--- START Excerpted passage ---

We are glad for the predicament we have had in common – more than ever, more serious than ever – and the empathy and consolation that has come from that. We have learned how those we met, like the characters in stories, are coping with what they have had to face. How their hand of cards is different from ours but they have tried to play it against much bigger odds

In 1348 at the height of the Black Death, ten young people left plague-stricken Florence to find refuge in the hills and tell each other stories. The result was Boccaccio’s Decameron. Did these young people really exist? It doesn’t matter. We get to know them as they do each other. Their stories open up yet other lives into which we can glimpse deeply. 

In 2022 we thought to create a chance for ten or more of you to leave the places of your lockdown, come to the sea, and, in the company of others for a few days, share stories by Boccaccio and others, meet their characters in passing, and be left with the energy, empathy, consolation and company they offer us now, when we need good human top-ups of every sort and can get our hope replenished all over again.

--- END Excerpted passage ---
--- START Dataset section ---

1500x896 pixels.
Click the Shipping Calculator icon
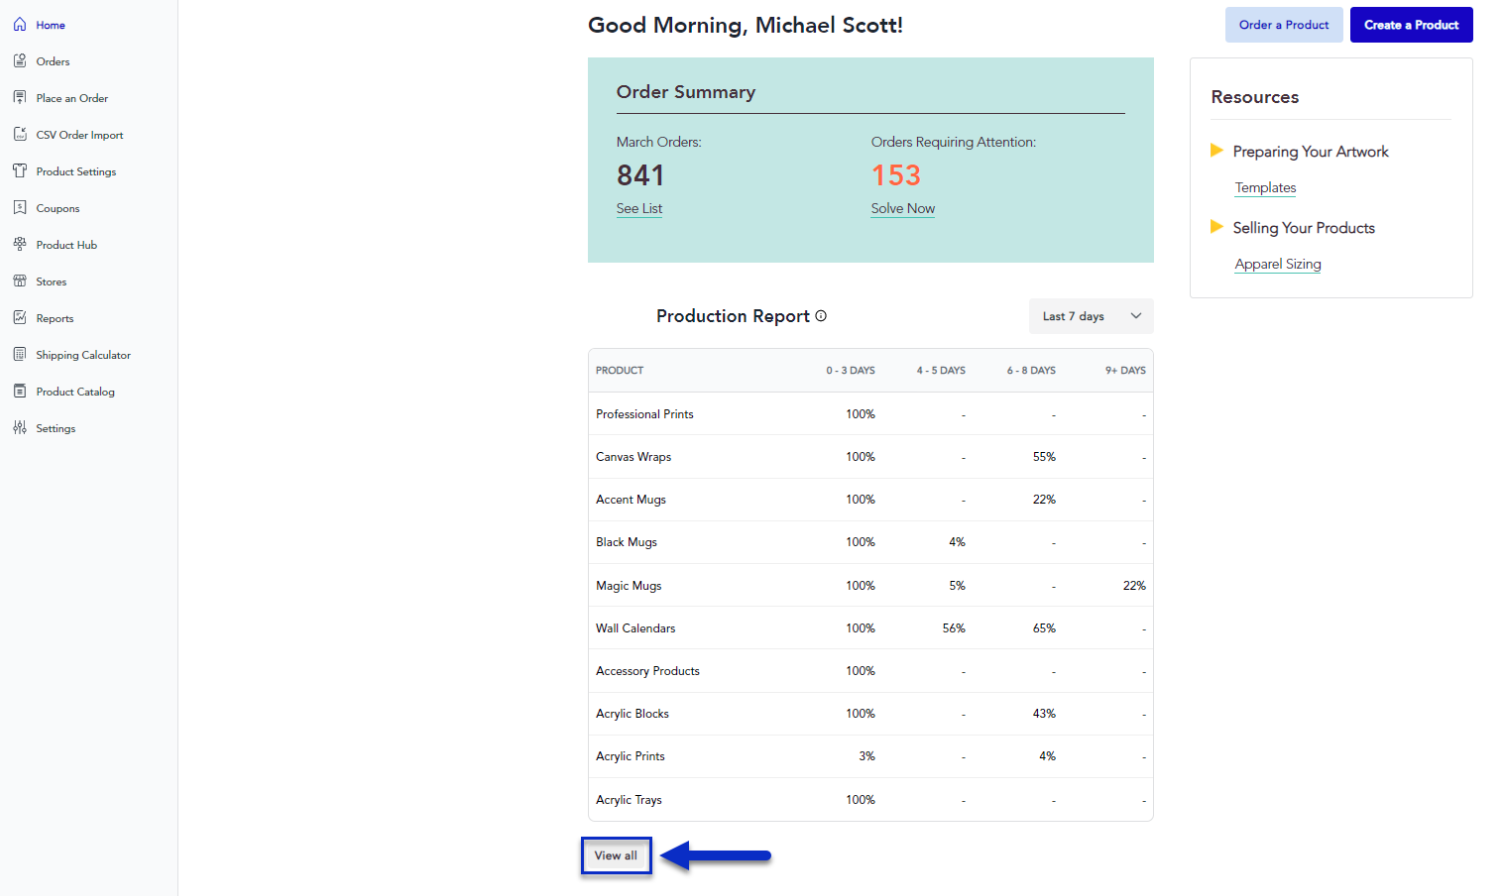click(x=20, y=354)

--- END Dataset section ---

Task instructions
Rewrite the paragraph of the storytelling passage that begins "In 1348 at the height of the Black Death" in a shorter form, keeping its main facts. None of the lines relate to the storytelling passage.

Task answer
During the Black Death in 1348, ten young people fled plague-stricken Florence to the hills and told each other stories, producing Boccaccio's Decameron. Whether they really existed doesn't matter: we come to know them as they know each other, and their stories give deep glimpses into yet other lives.